Fall on Rock, Climbing Unroped, Exceeding Abilities, California, Joshua Tree National Monument

Publication Year: 1988.

FALL ON ROCK, CLIMBING UNROPED, EXCEEDING ABILITIES

California, Joshua Tree National Monument

On Wednesday, March 25, 1987, my girlfriend and I (25) arrived in Joshua Tree for two days of climbing. Our first route was a rather long and tedious 5.7. After finishing that route, we proceeded to Pixie Rock (Indian Cove) and chose to climb “Rhythm of the Heart” (5.8). I inspected the route and was concerned that it might be difficult to protect. I decided that I would take a closer look by climbing a little way up. Although I was unroped, the climb felt good, so I continued.

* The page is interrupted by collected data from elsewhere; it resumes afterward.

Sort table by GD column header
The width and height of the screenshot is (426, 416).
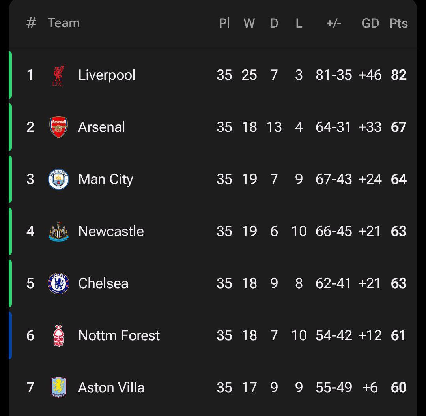coord(370,23)
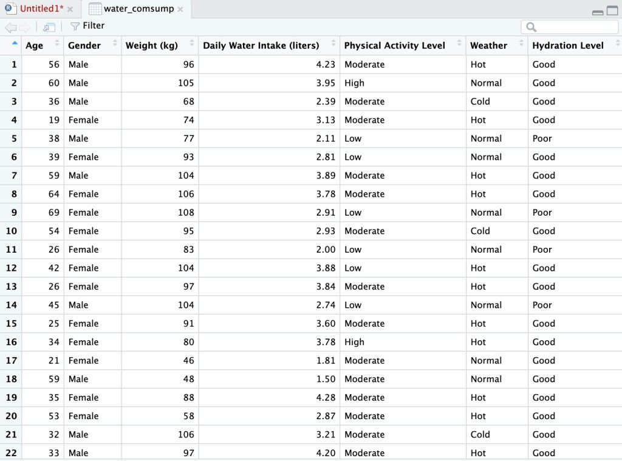Toggle the row index sort arrow
This screenshot has width=622, height=461.
(15, 43)
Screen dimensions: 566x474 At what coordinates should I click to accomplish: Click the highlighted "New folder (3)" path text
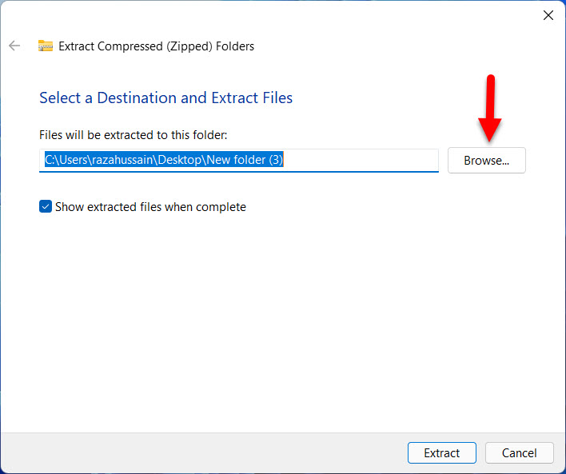click(245, 160)
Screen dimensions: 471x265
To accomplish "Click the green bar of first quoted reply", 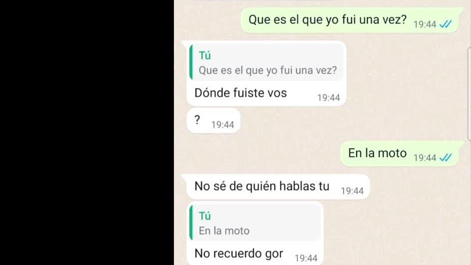I will 191,62.
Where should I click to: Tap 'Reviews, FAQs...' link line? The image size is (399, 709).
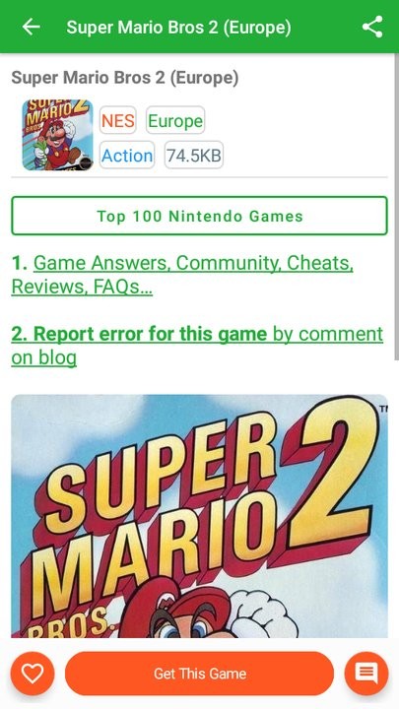[x=82, y=287]

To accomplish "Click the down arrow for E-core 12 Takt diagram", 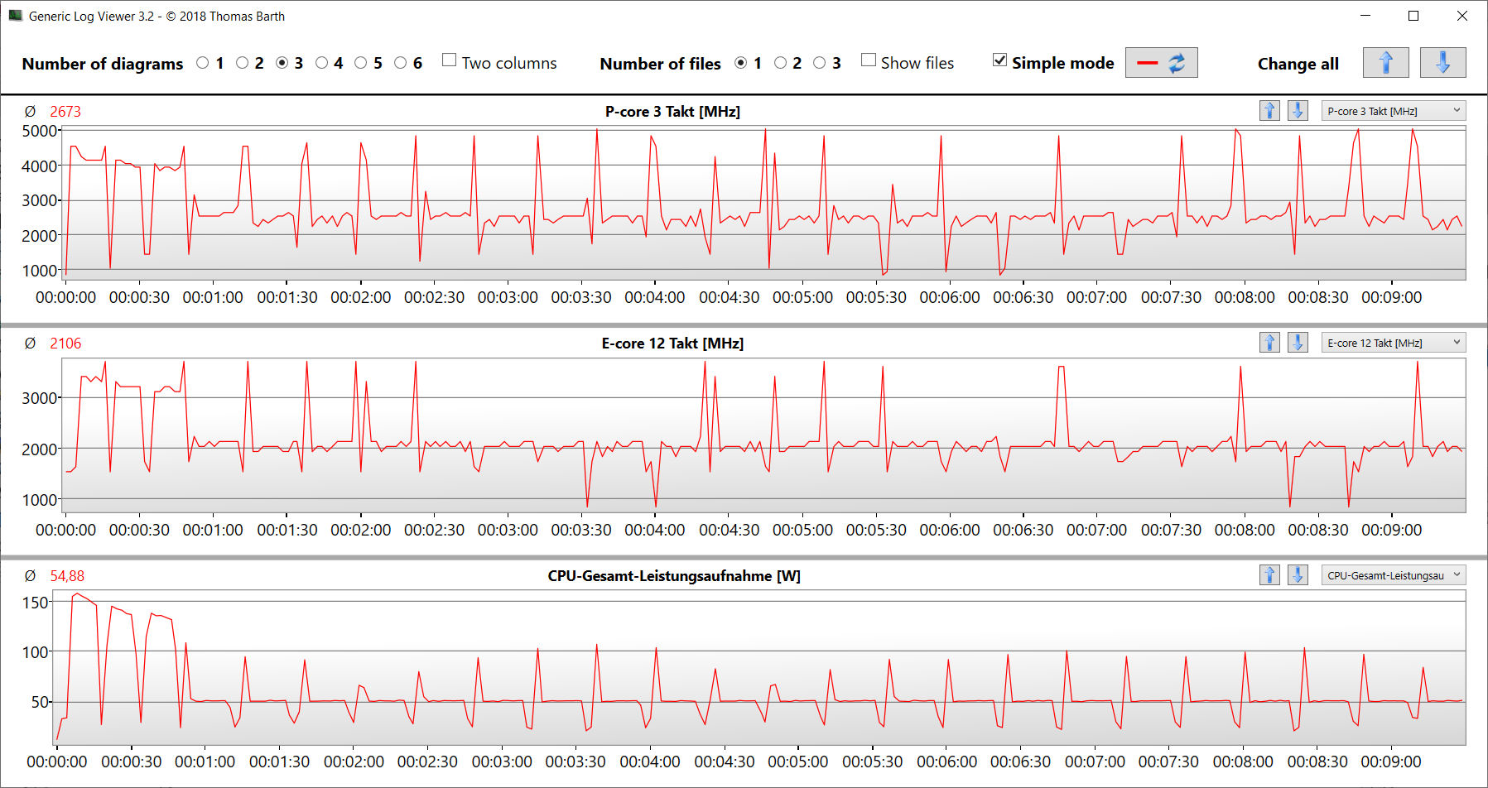I will click(x=1298, y=343).
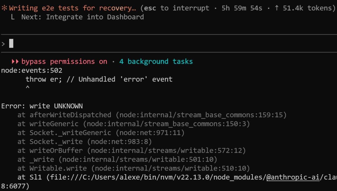337x191 pixels.
Task: Click the up-arrow token indicator
Action: (x=276, y=8)
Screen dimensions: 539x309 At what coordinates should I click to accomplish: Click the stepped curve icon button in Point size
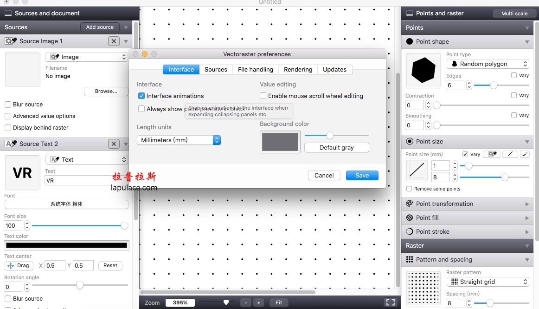pos(525,154)
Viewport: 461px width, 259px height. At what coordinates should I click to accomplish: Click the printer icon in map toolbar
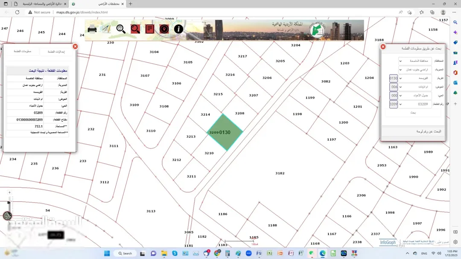[x=92, y=29]
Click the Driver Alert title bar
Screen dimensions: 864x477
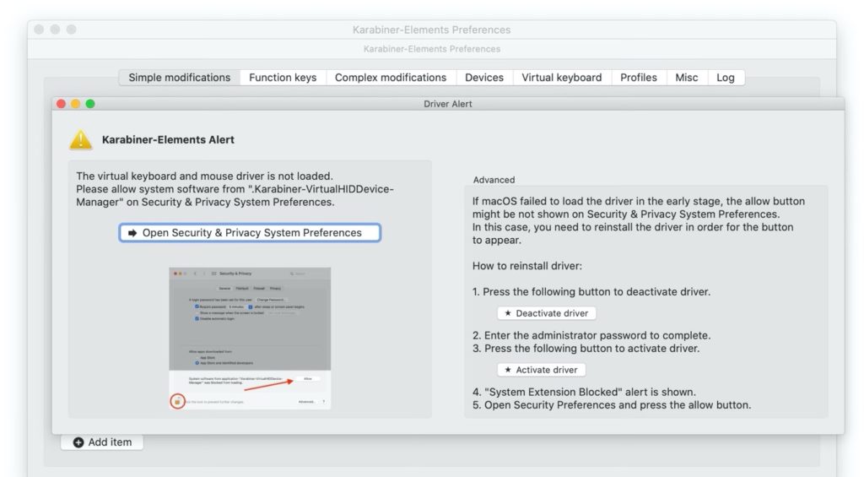447,104
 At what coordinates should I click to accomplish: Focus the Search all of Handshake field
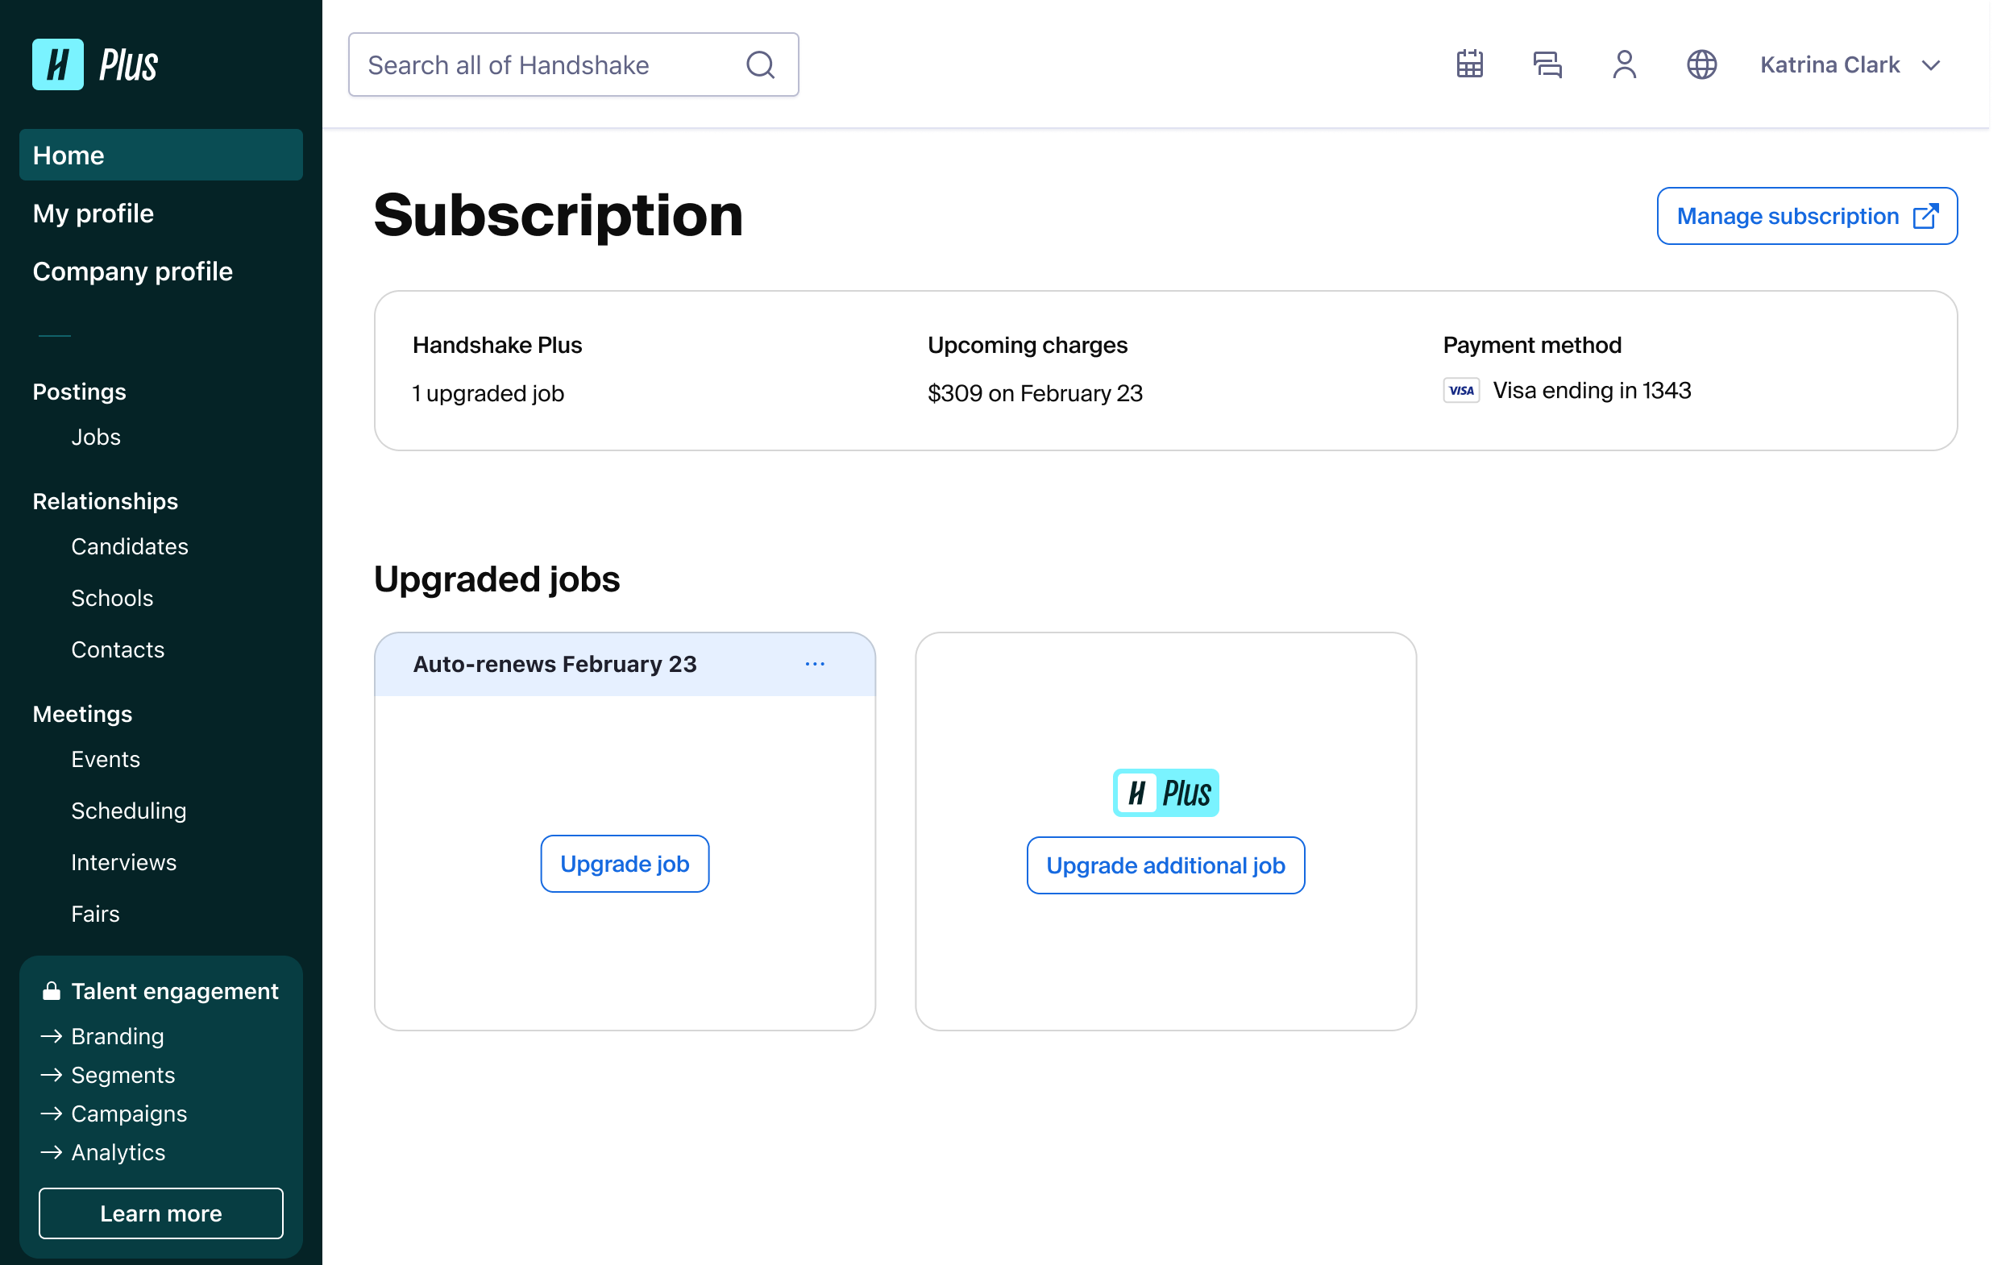coord(573,64)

I was really concentrating on my moves and not the fact that I was free-soloing. The climb is probably 15 meters in height. About 12 meters up, the moves became very difficult. I stopped my upward motion to contemplate my next move. At that moment I became aware of the danger I was in. I became very nervous and could not decide whether to continue up or downclimb. My feet started shaking, and while hastily attempting to downclimb, I slipped off the rock. I fell approximately ten meters to the ground. The entire impact was taken by my left foot. I shattered my left heel. Nearby climbers ran to my assistance. They drove me to High Desert Hospital. I was treated and released to see my own doctor. (Source: Brian Burns)

Analysis

In retrospect it was absolute insanity for me to attempt to climb a 5.8, onsight, unroped. I had been climbing in Joshua Tree off and on for about six months. Although I had climbed several 5.10’s top-roped, I had never led anything more difficult than a 5.8.1 had free-soloed a couple other routes and led maybe 20. Until this accident, I had never fallen. It took something like this to make me realize that I was not invincible, and that falling is part of the sport. If I ever choose to free-solo again, it will be on a familiar route, well beneath my maximum ability. (Source: Brian Burns)

Editor’s Note: First, a thanks to Mr. Burns for his candid account. His final statement is the kind that generates interesting discussion. Most free-solo climbers who are doing “on-sights” have attained a level ofability akin to the trapeze artists who have the net removed. Learning one’s upper limits without incurring undue injury is the goal.